Out of all the coffee toys and tools people might have stored in a cupboard, at home or away, the stove-top Moka Pot will be hands down, the most likely to hiding away.
Your folks have one. Your Nan has one. The bach that you went to as a kid still has one. Heck, you probably have one sitting on your stove right now.
I have some hot tips, hot takes, and cold coffee for your go to summer break brewer, but first, some history.
1933 was the year…
In the weird period of World history between the Wars, a lot of great things were happening. In 1933 alone, construction on the Golden Gate Bridge started, James Brown was born, Ponsonby won the Chatham Cup at the Basin Reserve, and the Moka Pot was invented in Italy by a dude with an amazing mustache and a great name, Alfonso Bialetti.
The early 1900s were a bit of a time for coffee, with the invention of the espresso machine, filter coffee and vacuum coffee methods all being developed and enhanced. But for most, home brewing excellent coffee was hard. Until the Moka Pot.
After some lean times due to World War 2, where aluminum and coffee became very expensive, the Moka Pot took off in the mid-1950s in part due to the success of a massive market campaign, featuring a weird cartoon dude with a killer mo.

### Exercise input

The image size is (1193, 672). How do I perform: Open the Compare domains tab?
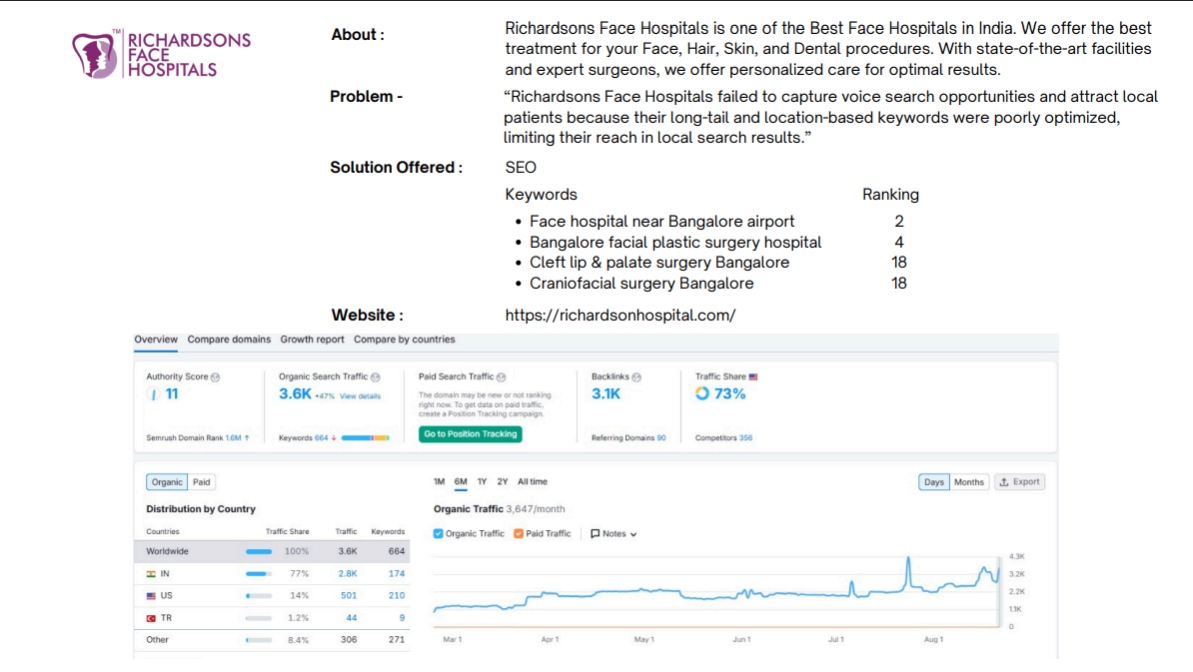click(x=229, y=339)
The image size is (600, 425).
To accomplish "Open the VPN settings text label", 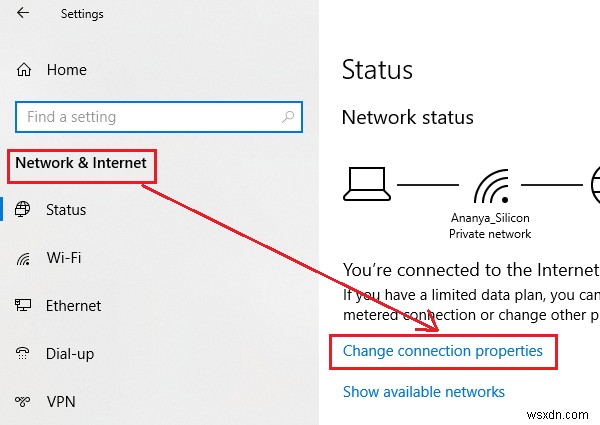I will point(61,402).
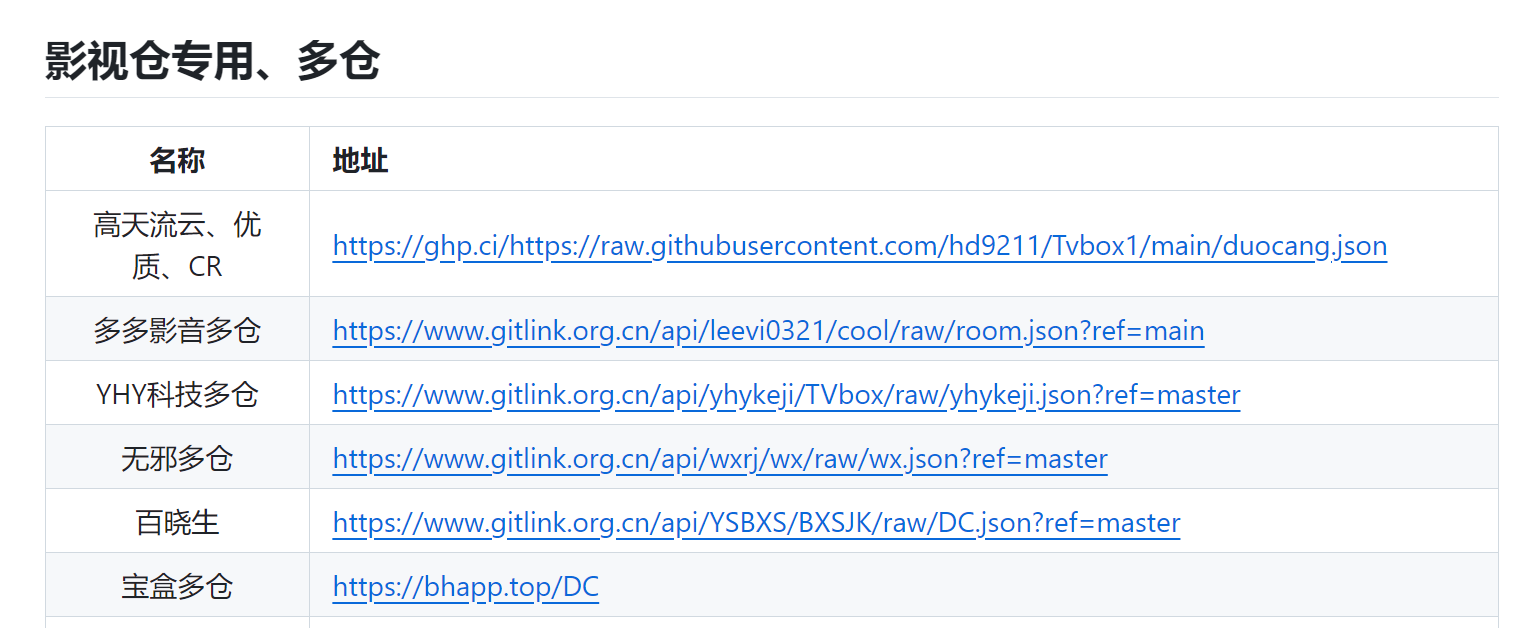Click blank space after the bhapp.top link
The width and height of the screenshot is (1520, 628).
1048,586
==
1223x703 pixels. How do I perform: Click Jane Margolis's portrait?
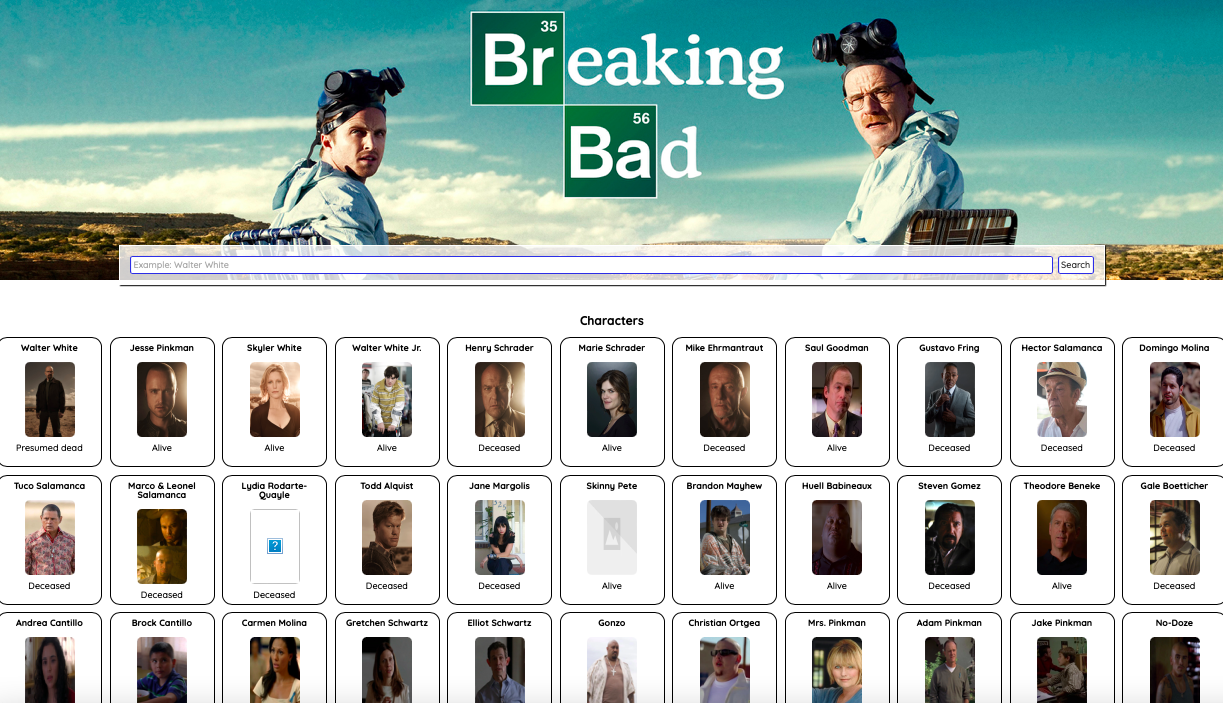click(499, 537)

### Task set
1. Count the lines of the entries that contain the string "size", treating uppercase and lowercase letters as distinct, and give only the number.
2. Carry on the passage about the Moka Pot from the point where it stops.

### Answers provided
1. 2

2.
It not only became huge in Italy, it was incredibly popular all over the world. Partly, because it was cheap, simple to use, and didn’t need any special skill.
Brewing tips for excellent coffee
Brewing with this thing is easy. But I have some tips that will make your coffee taste even better.
1 - don’t tamp the coffee
An easy trap that people fall into is thinking that the Moka Pot makes espresso. It doesn’t.
Espresso is a specific way of making coffee that requires a lot of pressure. The Moka Pot doesn’t create the sorts of pressures needed for espresso.
So, since it’s not espresso, you don’t need to treat it like espresso! That means no need to tamp down the coffee in the filter.
Pour the coffee in, give it a tap so it’s all evenly distributed, but leave it sitting there nice an fluffy.
The benefit of not tamping, is that you don’t create channels in the coffee bed. Channels are bad. Channels force water to go through a small part of the bed, instead of going through the whole bed nice and even.
Channeling can cause bitterness, sourness, and a bad time. Don’t tamp, and you remove that risk! Yum.
2 - use hot water
Use hot water in the brewer instead of cold. It’ll brew quicker (yay) and reduce the risk of the stove top burning the coffee grounds before it has a chance to get the water hot enough.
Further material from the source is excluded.